So in response to some comments on my previous post, here are my thoughts on the National Day Rally speech:
- I did not expect much in the way of additional assistance to be announced, and I was proved right.
- PM rightly acknowledged the economic difficulties. I think fundamentally, the widening income gap is a challenge facing economies the world over, and it is a difficult problem that requires a long-term solution. Retraining, re-skilling and skilling-up workers is a big part of that solution. However, that cannot be all of the solution -- because some simply don't or can't work, others can't (for whatever reason) retrain or re-skill or skill-up, still others need help while they are retraining or re-skilling or skilling-up, and yet others have retrained or re-skilled or skilled-up but to little or no avail. So I believe more immediate, direct assistance is necessary. That has not really been forthcoming. Workfare is an important step in that direction -- but in its efforts to avoid gaming of the system and also because this is a new scheme that is being tried out, I fear that Workfare as currently implemented may fall short.
- Re Anonymous Craven's query on whether I agree that the government has not done enough of a PR job -- well, I don't think that there has been insufficient PR. Anybody who can recall the MSM coverage 6 months back will realise that the MSM -- in particular the Straits Times -- was going to town and back and then to town again, with what a huge hongbao budget this was. And I am not so sure that people do not see the link between their increased strains and the indirect assistance given. Ultimately, people must be feeling worse-off on a "net-net" basis, which is why they are complaining.

■ **Given material**
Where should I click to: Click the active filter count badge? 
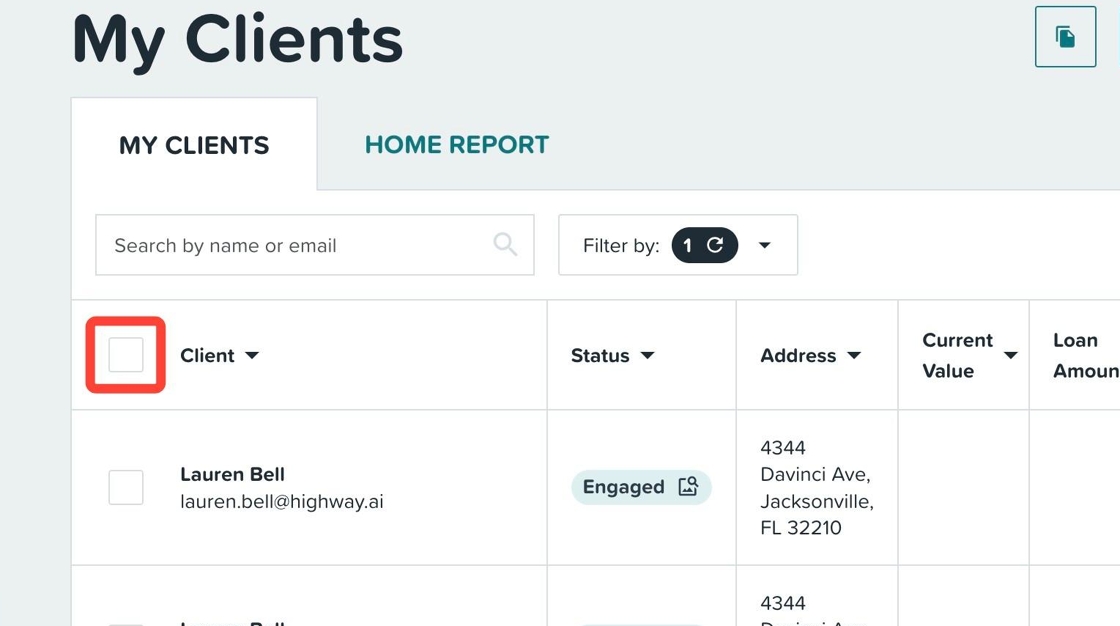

■ **Problem statement**
Reproduce the full post on the National Day Rally speech word for word, with nothing changed.

■ **Problem solution**
So in response to some comments on my previous post, here are my thoughts on the National Day Rally speech:
- I did not expect much in the way of additional assistance to be announced, and I was proved right.
- PM rightly acknowledged the economic difficulties. I think fundamentally, the widening income gap is a challenge facing economies the world over, and it is a difficult problem that requires a long-term solution. Retraining, re-skilling and skilling-up workers is a big part of that solution. However, that cannot be all of the solution -- because some simply don't or can't work, others can't (for whatever reason) retrain or re-skill or skill-up, still others need help while they are retraining or re-skilling or skilling-up, and yet others have retrained or re-skilled or skilled-up but to little or no avail. So I believe more immediate, direct assistance is necessary. That has not really been forthcoming. Workfare is an important step in that direction -- but in its efforts to avoid gaming of the system and also because this is a new scheme that is being tried out, I fear that Workfare as currently implemented may fall short.
- Re Anonymous Craven's query on whether I agree that the government has not done enough of a PR job -- well, I don't think that there has been insufficient PR. Anybody who can recall the MSM coverage 6 months back will realise that the MSM -- in particular the Straits Times -- was going to town and back and then to town again, with what a huge hongbao budget this was. And I am not so sure that people do not see the link between their increased strains and the indirect assistance given. Ultimately, people must be feeling worse-off on a "net-net" basis, which is why they are complaining.